The court also observed “The possibility of commutation is nothing more than a hope for ‘an ad hoc exercise of clemency.’ ”
“Applying objective criteria, [the majority found] that [the Respondent] has received the penultimate sentence for relatively minor criminal conduct. He has been treated more harshly than other criminals in the State who have committed more serious crimes. He has been treated more harshly than he would have been in any other jurisdiction, with the possible exception of a single State.”

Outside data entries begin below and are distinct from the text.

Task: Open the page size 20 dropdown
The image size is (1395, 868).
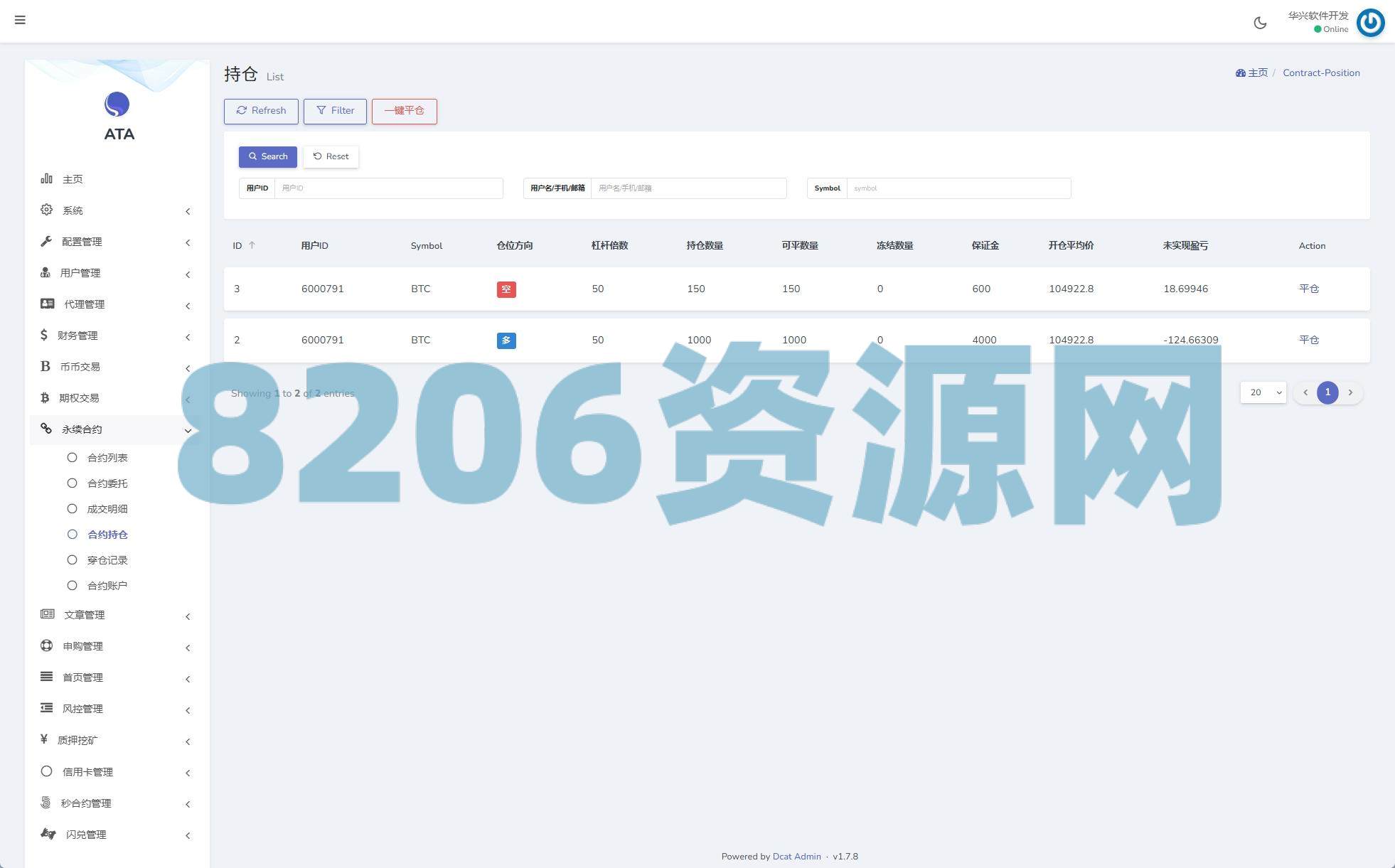Action: (x=1263, y=392)
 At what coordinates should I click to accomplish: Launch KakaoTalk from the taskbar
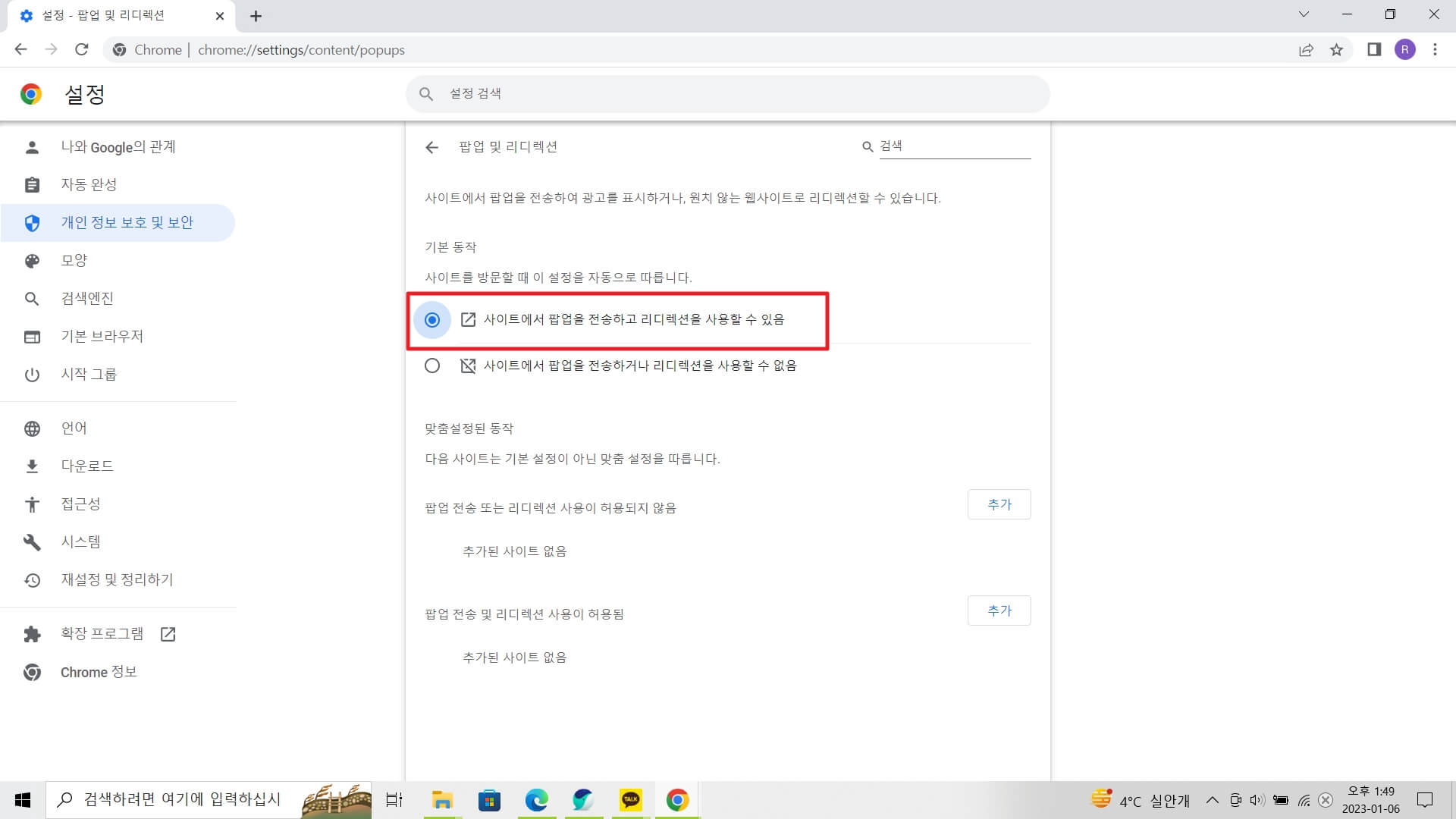(629, 800)
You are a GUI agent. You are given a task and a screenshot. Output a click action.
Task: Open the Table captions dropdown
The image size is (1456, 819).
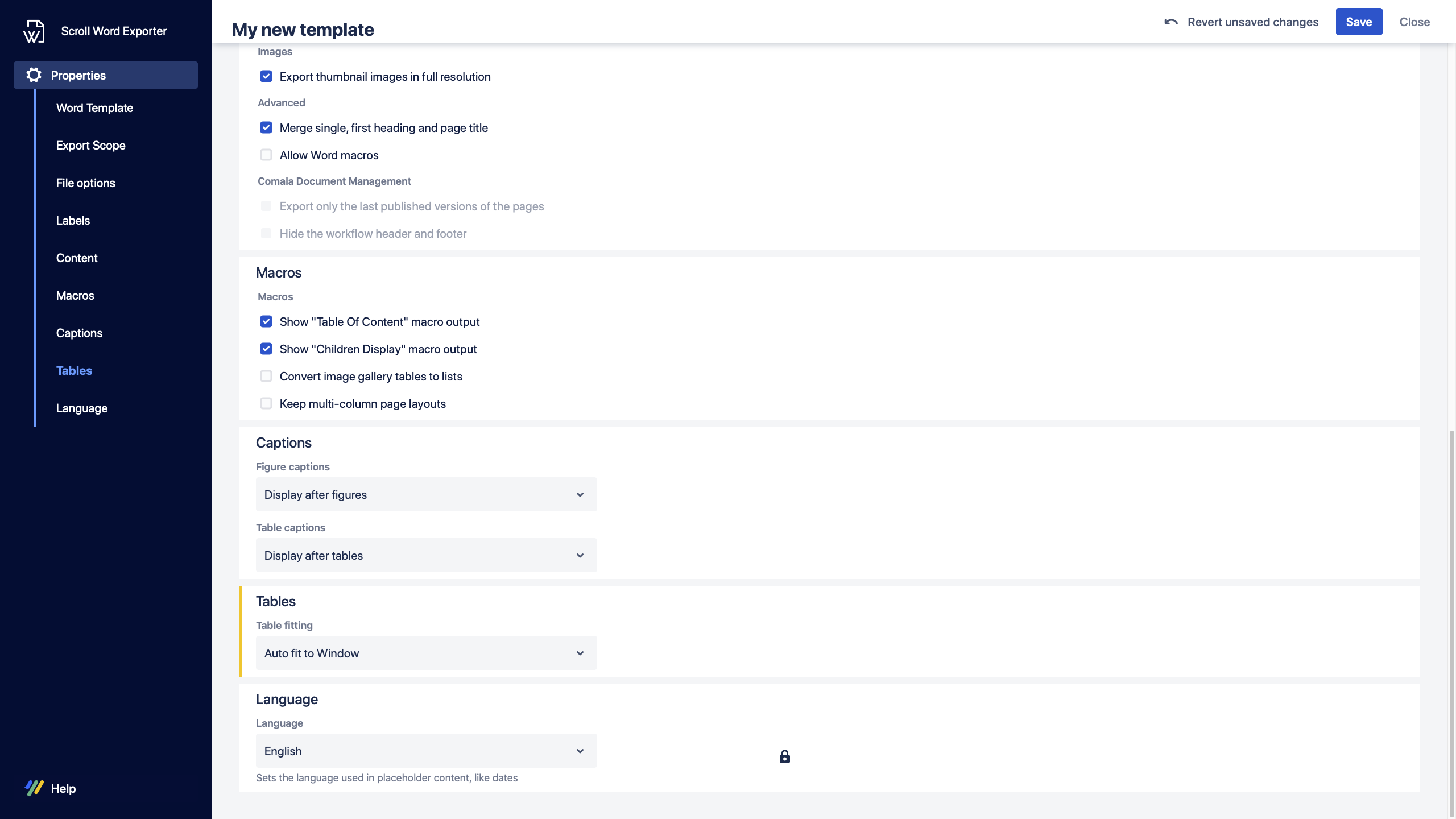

Dissent: Chief Justice Burger, Justice White, Justice Rehnquist and Justice O’Connor filed a dissenting opinion observing “[t]he controlling law governing this case is crystal clear, but today the Court blithely discards any concept of stare decisis, trespasses gravely on the authority of the states, and distorts the concept of proportionality of punishment by tearing it from its moorings in capital cases.” The dissenting justices observed that “in [Rummel v. Estelle] a life sentence imposed after only a third nonviolent felony conviction did not constitute cruel and unusual punishment under the Eighth Amendment. Today, the Court ignores its recent precedent and holds that a life sentence imposed after a seventh felony conviction constitutes cruel and unusual punishment under the Eighth Amendment.” Further, the justices “reject[ed] the fiction that all [the Respondent’s] crimes were innocuous or nonviolent. Among his felonies were three burglaries and a third conviction for drunken
driving. By comparison Rummel was a relatively ‘model citizen.’ ”

Discussion.

This case confronts the proportionality requirement of the Eighth Amendment when it comes to sentencing.